Molecular analysis of some camel cytochrome P450 enzymes reveals lower evolution and drug-binding properties.

Camels bear unique genotypes and phenotypes for adaptation of their harsh environment. They have unique visual systems, sniffing, water metabolism, and heat-control mechanisms that are different from other creatures. The recent announcement for the complete sequence of camel genome will allow for the discovery of many secrets of camel life. In this context, the genetic bases of camel drug-metabolizing enzymes are still unknown. Furthermore, the genomic content of camel that rendered it highly susceptible to some drugs (as monensin and salinomycin) and became easily intoxicated needs to be investigated. The objectives of this work are the annotation of camel genome and retrieval of camel for cytochrome P450 (CYP) 1A1, 2C, and 3A enzymes. This is followed by comprehensive phylogenetic, evolution, molecular modeling, and docking studies.

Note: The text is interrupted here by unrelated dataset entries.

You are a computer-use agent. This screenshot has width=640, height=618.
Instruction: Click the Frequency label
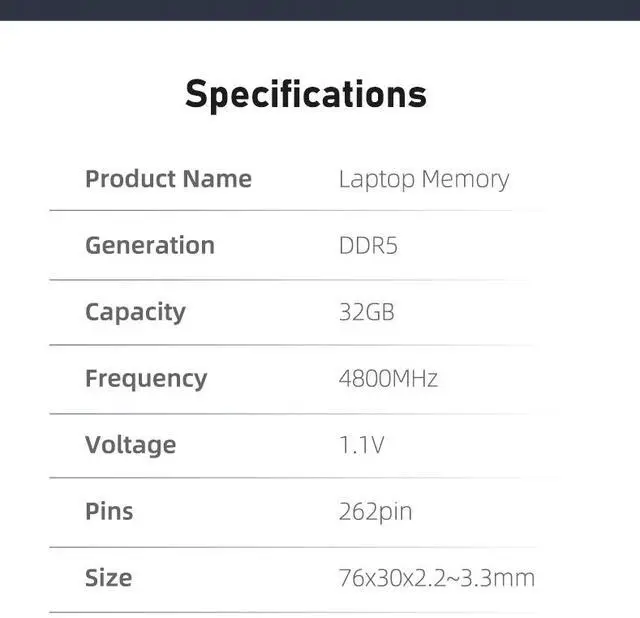point(146,378)
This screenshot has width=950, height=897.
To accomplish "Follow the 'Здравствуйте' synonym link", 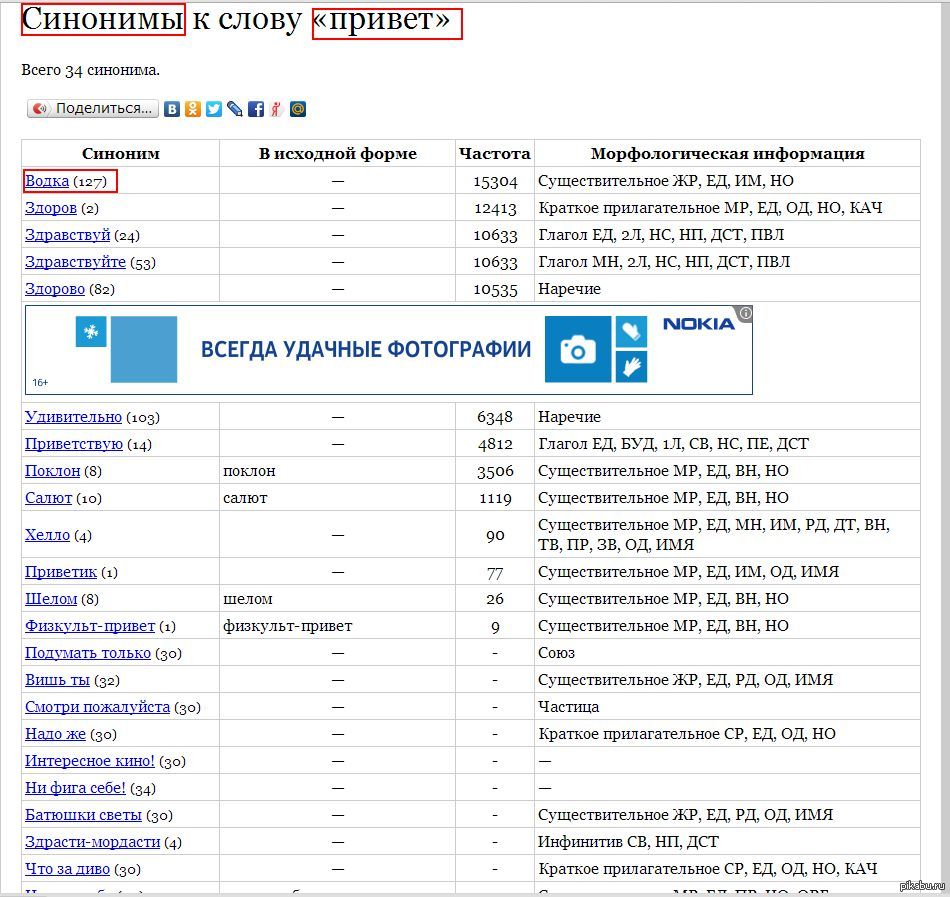I will click(75, 262).
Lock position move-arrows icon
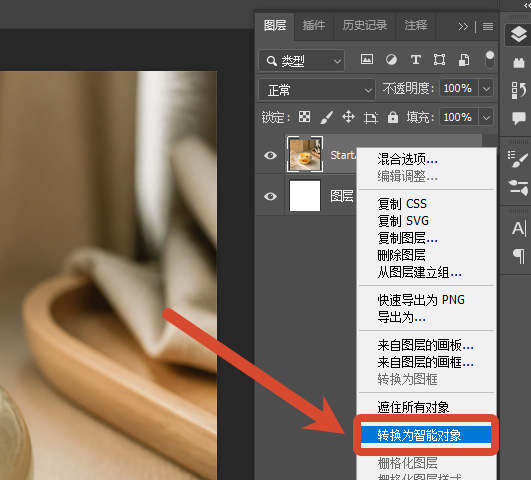531x480 pixels. click(348, 117)
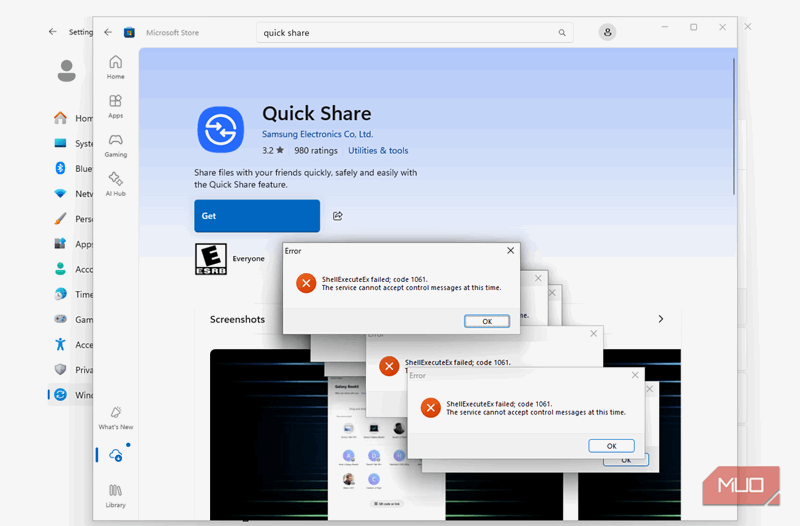800x526 pixels.
Task: Open the Apps section in sidebar
Action: coord(116,105)
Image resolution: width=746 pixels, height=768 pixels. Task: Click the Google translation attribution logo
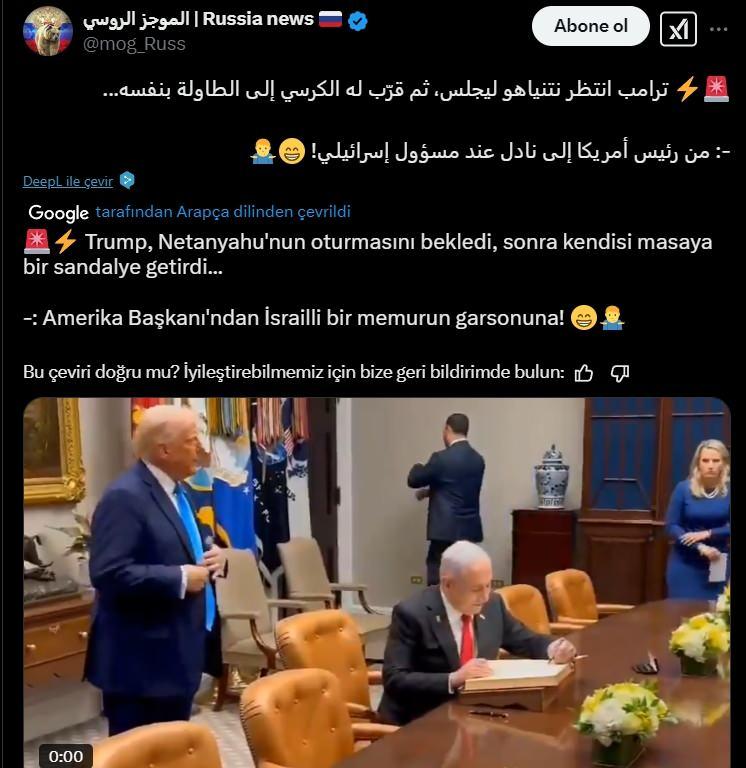58,213
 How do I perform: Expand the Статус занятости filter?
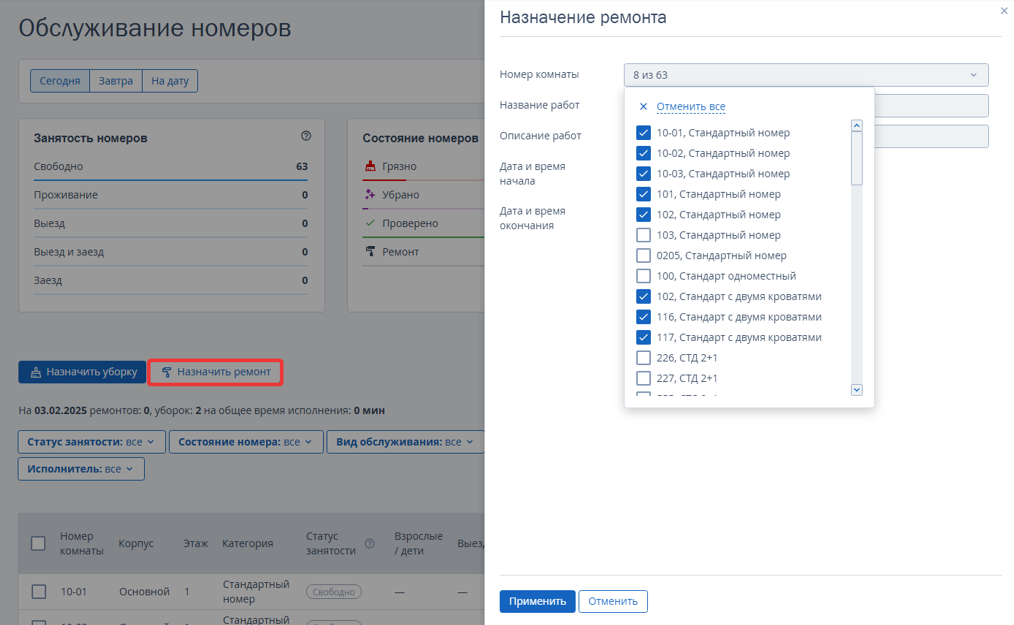pyautogui.click(x=91, y=442)
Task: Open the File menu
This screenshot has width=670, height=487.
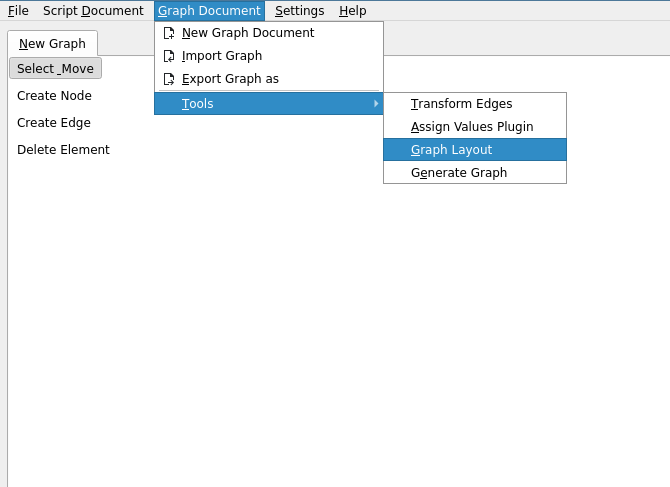Action: click(18, 11)
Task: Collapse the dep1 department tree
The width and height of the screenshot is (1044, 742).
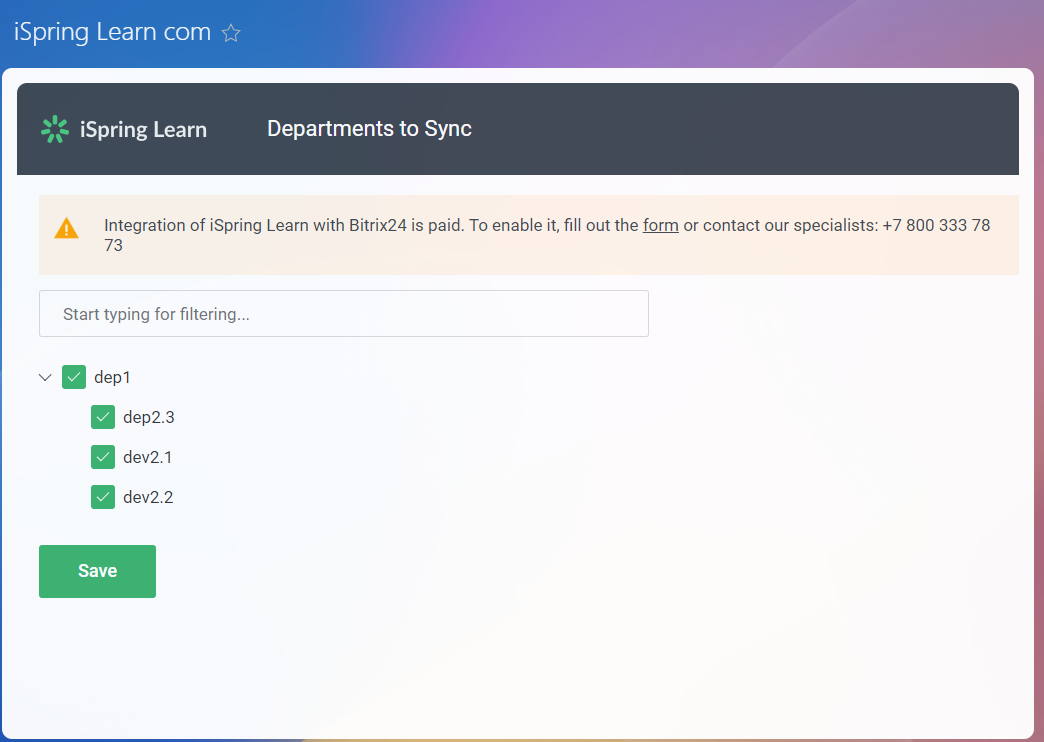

In comparison with the human enzymes, camel CYPs showed lower evolution rate, especially CYP1A1. Furthermore, the binding of monensin, salinomycin, alfa-naphthoflavone, felodepine, and ritonavir was weaker in camel enzymes. Interestingly, rerank score indicated instable binding of monensin and salinomycin with camel CYP1A1 as well as salinomycin with camel CYP2C. The results of this work suggest that camels are more susceptible to toxicity with compounds undergoing metabolic oxidation. This conclusion was based on lower evolution rate and lower binding potency of camels compared with the human enzymes.